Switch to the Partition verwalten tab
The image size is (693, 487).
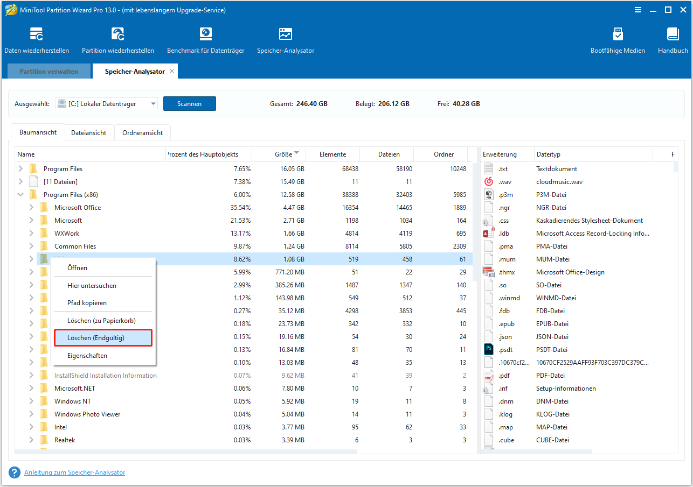click(x=48, y=70)
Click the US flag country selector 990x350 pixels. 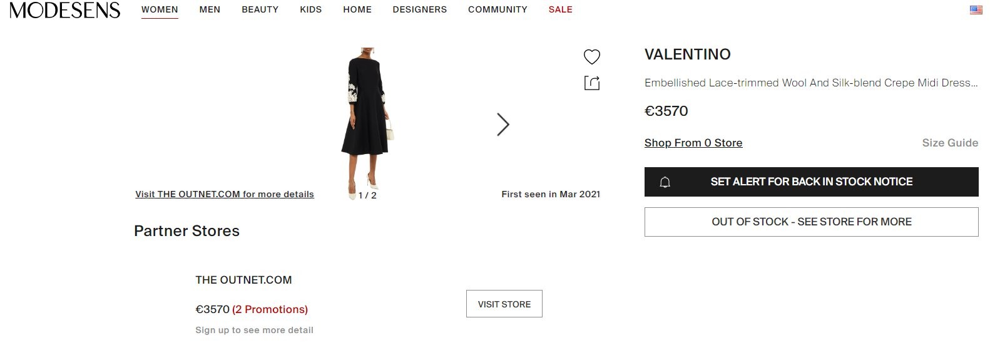[x=976, y=10]
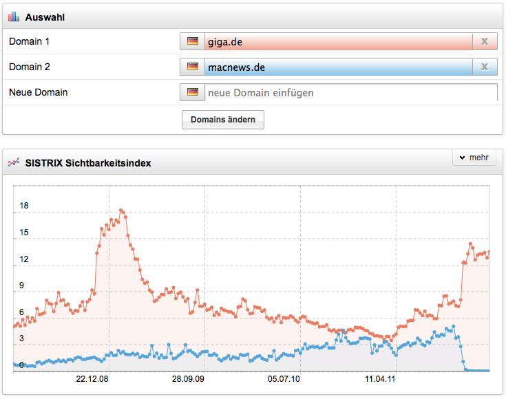Viewport: 506px width, 399px height.
Task: Open the country flag selector for Domain 2
Action: pyautogui.click(x=192, y=67)
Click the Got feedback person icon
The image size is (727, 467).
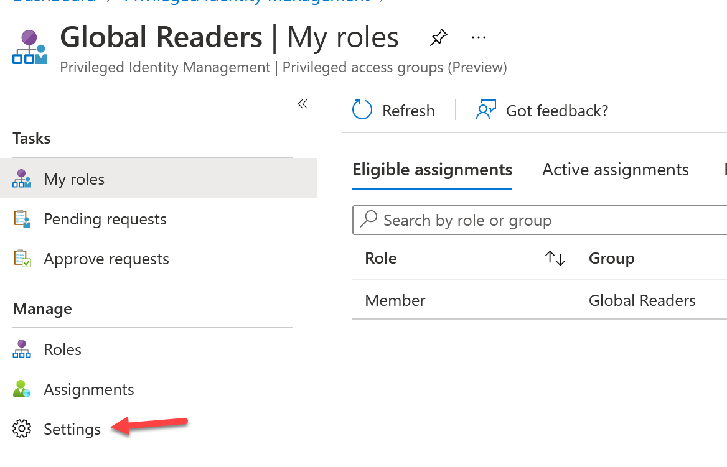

══════════

Task goal.
A verbatim copy is needed of the lines running from the line with "Click the Got feedback person icon" to the end of the data above, both included. Keep the pictures out of it.

Task response.
Click the Got feedback person icon
The image size is (727, 467).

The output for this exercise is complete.